As the Biden administration begins transitioning leaders into finanical and enforcement agencies like the Department of Justice, they must also consider a new approach to merger enforcement with more strict, updated and concrete rules.

The financial industry is a great place to start this new approach as there are a number of big-name deals pending approval.

Earlier this year Visa announced a $5.3 billion deal to acquire Plaid that would give the credit card giant a rising competitor in data aggregation. Plaid’s new debit card business would have allowed consumers to purchase online products directly from their bank accounts and mobile applications without using payment processors, such as Visa, that have been known to impose harsh transaction fees for services. This acquisition, exacerbating the spate of consolidation in the financial industry, hurts consumers and independent businesses.
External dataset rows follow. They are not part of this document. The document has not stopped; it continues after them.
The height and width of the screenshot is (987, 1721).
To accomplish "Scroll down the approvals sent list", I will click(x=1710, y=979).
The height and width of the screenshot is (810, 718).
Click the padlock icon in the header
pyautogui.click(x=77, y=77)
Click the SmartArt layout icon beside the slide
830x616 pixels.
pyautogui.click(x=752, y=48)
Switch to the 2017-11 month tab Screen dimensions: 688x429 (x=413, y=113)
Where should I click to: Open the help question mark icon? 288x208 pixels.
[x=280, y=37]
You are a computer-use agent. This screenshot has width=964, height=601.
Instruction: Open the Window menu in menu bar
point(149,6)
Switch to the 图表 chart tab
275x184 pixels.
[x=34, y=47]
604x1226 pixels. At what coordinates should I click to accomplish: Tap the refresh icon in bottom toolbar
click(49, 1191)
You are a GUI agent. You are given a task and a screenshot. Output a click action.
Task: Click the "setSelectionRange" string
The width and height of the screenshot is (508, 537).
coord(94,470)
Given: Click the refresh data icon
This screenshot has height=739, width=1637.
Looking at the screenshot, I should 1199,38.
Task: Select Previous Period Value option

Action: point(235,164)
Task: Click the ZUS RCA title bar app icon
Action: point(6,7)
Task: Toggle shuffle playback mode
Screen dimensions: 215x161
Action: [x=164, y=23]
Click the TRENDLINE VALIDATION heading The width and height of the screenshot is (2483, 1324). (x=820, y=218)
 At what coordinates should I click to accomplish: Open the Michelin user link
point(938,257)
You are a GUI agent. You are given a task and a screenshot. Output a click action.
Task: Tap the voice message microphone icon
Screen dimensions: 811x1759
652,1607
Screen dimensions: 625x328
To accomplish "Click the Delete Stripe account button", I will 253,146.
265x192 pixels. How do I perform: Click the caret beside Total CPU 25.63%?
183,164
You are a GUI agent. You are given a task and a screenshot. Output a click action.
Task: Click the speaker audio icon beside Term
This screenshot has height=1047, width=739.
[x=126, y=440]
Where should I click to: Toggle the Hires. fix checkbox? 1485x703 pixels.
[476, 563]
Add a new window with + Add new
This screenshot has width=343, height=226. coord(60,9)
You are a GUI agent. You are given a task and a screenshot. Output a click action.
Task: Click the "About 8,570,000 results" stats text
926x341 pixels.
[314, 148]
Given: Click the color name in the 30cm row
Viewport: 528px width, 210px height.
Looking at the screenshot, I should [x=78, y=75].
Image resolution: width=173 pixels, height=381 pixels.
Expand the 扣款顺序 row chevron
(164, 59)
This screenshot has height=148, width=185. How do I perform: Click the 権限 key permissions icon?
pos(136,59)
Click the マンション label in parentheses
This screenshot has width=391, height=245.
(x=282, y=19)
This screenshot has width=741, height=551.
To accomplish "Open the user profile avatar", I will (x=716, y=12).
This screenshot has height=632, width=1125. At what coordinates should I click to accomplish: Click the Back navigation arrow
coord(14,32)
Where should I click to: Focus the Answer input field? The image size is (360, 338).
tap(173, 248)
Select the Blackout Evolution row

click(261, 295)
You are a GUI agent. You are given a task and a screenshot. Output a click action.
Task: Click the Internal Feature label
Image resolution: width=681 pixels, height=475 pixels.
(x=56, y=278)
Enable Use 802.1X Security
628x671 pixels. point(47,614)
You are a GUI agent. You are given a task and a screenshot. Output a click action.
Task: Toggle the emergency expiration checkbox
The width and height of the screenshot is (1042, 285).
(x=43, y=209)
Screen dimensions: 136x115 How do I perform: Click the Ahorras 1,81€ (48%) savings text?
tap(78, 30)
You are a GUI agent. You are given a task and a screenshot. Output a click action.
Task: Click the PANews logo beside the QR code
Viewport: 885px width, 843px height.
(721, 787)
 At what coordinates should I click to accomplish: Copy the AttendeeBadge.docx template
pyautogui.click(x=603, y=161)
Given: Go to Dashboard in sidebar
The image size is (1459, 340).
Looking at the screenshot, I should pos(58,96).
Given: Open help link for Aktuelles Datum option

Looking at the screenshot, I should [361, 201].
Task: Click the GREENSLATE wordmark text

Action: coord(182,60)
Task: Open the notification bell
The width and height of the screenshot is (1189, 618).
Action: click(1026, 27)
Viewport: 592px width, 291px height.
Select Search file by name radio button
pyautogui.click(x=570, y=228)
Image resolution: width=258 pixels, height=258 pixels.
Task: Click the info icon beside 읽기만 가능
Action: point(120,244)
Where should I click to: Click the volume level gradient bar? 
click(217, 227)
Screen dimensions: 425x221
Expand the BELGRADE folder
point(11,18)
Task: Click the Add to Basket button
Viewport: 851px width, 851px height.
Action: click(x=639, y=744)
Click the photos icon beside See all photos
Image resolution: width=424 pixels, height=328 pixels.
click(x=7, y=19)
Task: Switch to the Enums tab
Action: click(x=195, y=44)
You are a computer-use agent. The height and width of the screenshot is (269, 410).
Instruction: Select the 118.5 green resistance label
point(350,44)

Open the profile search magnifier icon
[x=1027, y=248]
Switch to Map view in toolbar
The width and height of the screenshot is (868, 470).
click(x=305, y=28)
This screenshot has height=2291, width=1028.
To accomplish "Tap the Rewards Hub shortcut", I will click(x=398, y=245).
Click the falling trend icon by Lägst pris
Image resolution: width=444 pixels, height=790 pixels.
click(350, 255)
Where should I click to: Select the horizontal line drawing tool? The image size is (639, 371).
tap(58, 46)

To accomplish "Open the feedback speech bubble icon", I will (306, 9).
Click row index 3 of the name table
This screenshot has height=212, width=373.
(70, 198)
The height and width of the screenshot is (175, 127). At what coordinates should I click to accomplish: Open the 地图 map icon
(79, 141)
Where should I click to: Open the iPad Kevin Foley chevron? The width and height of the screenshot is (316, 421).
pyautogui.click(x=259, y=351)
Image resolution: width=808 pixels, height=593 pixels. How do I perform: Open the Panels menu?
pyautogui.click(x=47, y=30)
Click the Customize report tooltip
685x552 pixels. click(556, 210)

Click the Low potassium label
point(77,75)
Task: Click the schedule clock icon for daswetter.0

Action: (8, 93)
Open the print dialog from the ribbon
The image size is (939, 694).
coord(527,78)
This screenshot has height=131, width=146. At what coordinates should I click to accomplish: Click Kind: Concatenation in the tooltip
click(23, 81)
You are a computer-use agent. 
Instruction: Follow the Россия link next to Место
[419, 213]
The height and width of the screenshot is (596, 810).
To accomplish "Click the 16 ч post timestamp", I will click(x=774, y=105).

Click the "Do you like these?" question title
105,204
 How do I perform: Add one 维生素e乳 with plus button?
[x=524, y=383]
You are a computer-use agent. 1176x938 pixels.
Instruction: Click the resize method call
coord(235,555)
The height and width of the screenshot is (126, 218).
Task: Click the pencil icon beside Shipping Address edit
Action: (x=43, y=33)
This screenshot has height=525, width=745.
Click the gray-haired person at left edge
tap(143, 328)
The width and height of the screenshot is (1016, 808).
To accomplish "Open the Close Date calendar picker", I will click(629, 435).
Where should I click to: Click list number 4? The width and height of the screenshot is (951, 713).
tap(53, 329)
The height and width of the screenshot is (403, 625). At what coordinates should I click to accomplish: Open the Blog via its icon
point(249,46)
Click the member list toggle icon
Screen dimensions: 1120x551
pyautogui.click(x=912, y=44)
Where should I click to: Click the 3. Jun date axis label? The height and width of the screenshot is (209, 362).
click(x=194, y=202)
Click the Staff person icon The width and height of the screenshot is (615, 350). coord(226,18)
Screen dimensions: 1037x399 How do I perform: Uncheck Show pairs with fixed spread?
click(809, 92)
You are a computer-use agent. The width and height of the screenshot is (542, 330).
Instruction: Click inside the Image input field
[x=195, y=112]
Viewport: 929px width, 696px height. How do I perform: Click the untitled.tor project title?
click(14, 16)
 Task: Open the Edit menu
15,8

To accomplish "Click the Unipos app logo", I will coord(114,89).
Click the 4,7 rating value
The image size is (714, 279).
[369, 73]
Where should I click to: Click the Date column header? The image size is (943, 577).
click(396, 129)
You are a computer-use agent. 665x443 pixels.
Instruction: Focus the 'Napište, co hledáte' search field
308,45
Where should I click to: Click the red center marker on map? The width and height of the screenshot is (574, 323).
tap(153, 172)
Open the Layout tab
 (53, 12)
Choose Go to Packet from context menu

While the Justice Department already announced last month its intention to block the acquisition, the agency missed the opportunity to stop similar monopoly-type mergers that are just as patently harmful.

The current merger enforcement regime leaves too much room for subjective and haphazard enforcement. Anemic enforcement in the financial industry has also led to dangerous concentrations of financial risk in the economy.

History, however, can provide solutions to fix these enforcement issues. The incoming Biden administration must instruct the DOJ to enact new bright-line M&A rules similar to its 1968 guidelines.

Such rules stop competitors from merging if the top four firms had a market share of more than 75%, and the combined firms have 4% or more of the market. Additionally, the DOJ would challenge a merger for downstream or upstream vertical dependents if a supplier had 10% or more market share, or an actual or potential customer had 6% or more market share in a downstream market.